The first thing for most Americans is to leap to the tired old conclusion: "It's just the same old racism. Nothing has changed." This is comforting to both sides.
The only problem is, it's totally false. The advancement of civil rights for all Americans moved slowly until the 1960s when (God must have been watching) the struggle exploded with the extraordinary insights of the Rev. Martin Luther King Jr. Using nonviolent action, a la Gandhi, King won racial freedom in America for all time. It seemed that everything had changed -- and much had.
Today, we have a black president, attorney general, Supreme Court justice, innumerable generals of the Army and college presidents. Figures show that African-Americans make up roughly 10 percent of university student populations. Socializing and even interracial marriage don't turn a head.
Outside observers, particularly white ones, thus believe that the race problem is solved for ALL black Americans. But there is a terrible misunderstanding here. We think a black man in the White House empowers all black Americans; but it does the opposite. It empowers Barack Obama. To the youngsters protesting and burning businesses on the streets of Ferguson, New York, North Charleston and Baltimore, the vast difference between them and Obama is overpoweringly humiliating.
"Why him?" "Why not me?" "And why is this son of Hawaii in the White House while I'm still on the streets?"
We have come to the point where I would like to make a suggestion. This is not a light or frilly suggestion, but one that comes out of 50-some years of covering these conflicts around the world.
First, we should have an intra-police conference -- at the highest level -- of cops from all over the country. I have a feeling they have been sort of left out of the rhetoric and reality of civil rights.
Topics the conference should address: mixed-race policing in the neighborhoods. Absolutely forbidding the use of filthy words or dirty references to ANY people. (You're professionals, guys, remember!) Training to use the lowest level of force possible in all situations.
The goal would be to make our police corps the greatest in the world, and let the American public know why.
But here comes the controversial caveat that alone can complete the circle: There are no free lunches, not in Ferguson or Baltimore or Paris or Berlin. There are two sides playing this game and both need -- badly -- to reform their ways.
While almost everyone will focus on the police, few will mention in public how the impoverished, violent and largely FATHERLESS urban black communities complete the circle of this equation.
Daniel Patrick Moynihan, half a century ago, wrote his "outrageous" ideas on the state of the modern black family. He despaired that the "illegitimacy" rate for black babies was approaching 25 percent; today it is 72 percent. In Chicago, 85 percent of public school students live in low-income households.

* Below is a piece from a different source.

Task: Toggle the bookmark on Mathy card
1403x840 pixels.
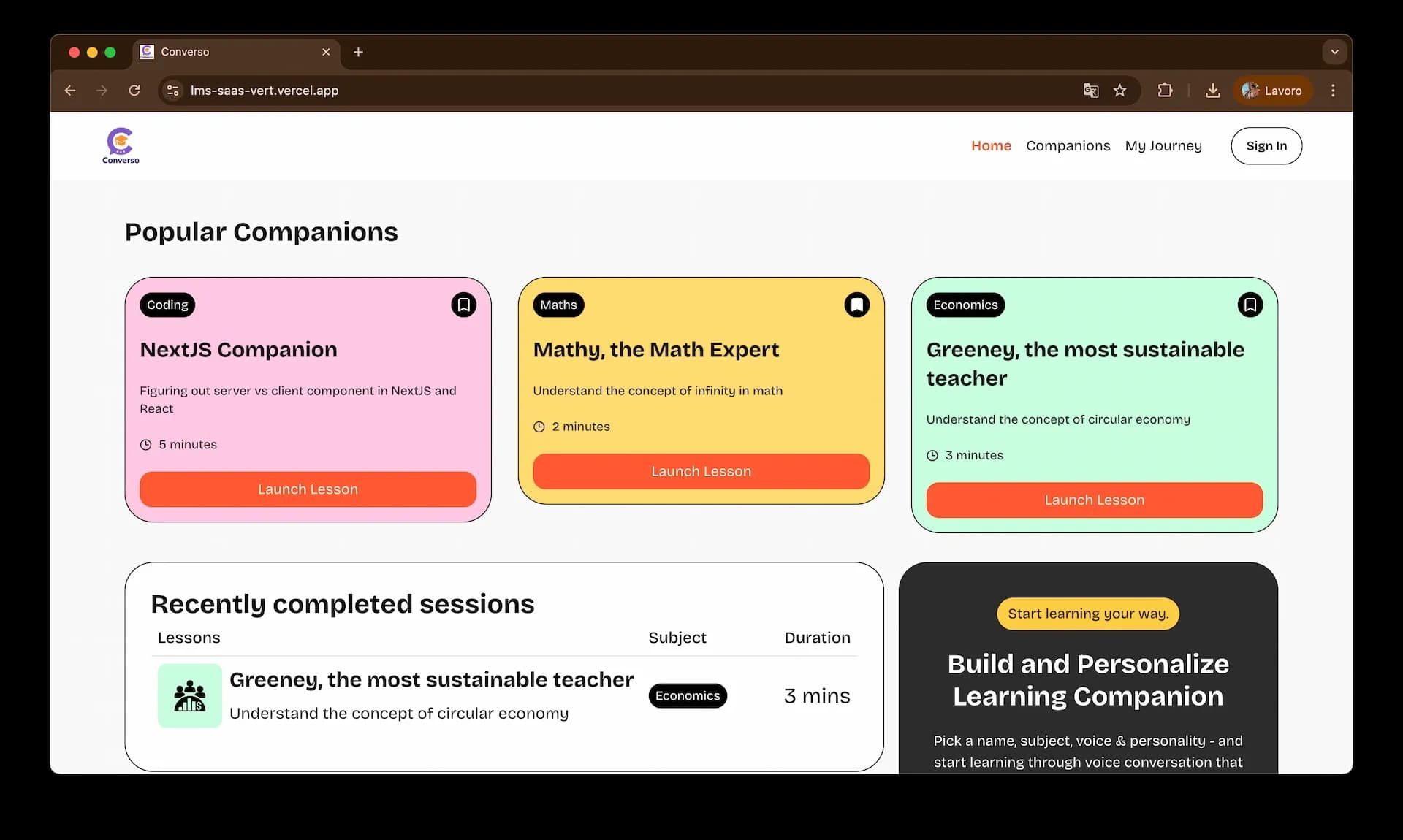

Fathers quickly take off and the women find other "loves." Crime fighters in Illinois find that crime against babies and children occurs at unusually high levels when the children have different fathers.
This is the newest "for-God's-sake-do-not-touch" subject. Yet, I would guess that it is the unspeakable crime that emanates from this social milieu that is repulsing the police and turning them against the young men with guns. There have already been 355 shootings in Chicago through March of this year and 78 killings. Baltimore counts 68 homicides to date. Many of the cops are angry and filled with retribution, and many are scared.
The poor black communities these violent young men and their fathers come from need to be brought together to seriously address their problems.
Almost as angering is the silence over who commits these murders. In February, The New Yorker published an amazing piece that begins to close the circle of the killings of this winter and spring. Titled "Don't Be Like That: Does Black Culture Need to Be Reformed?" by staff writer Kelefa Sanneh, the book review traces all the reasons American sociology today refuses to look at black pathologies.
President Obama does come into it, quoted from his 2008 speech on race, saying African-Americans need to take more responsibility for their own communities by "demanding more from our fathers." But more hopeful as a guide to the future may be the new book by Jamaican-born sociologist Orlando Patterson and Ethan Fosse, a Harvard doctoral student, "The Cultural Matrix: Understanding Black Youth."
Whatever comes out of this season of senseless killing, success will not come from the efforts of one side of the struggle. The police will have to reform themselves to respect all Americans, and the young black boys of the ghettos will have to drop their guns and pick up their books.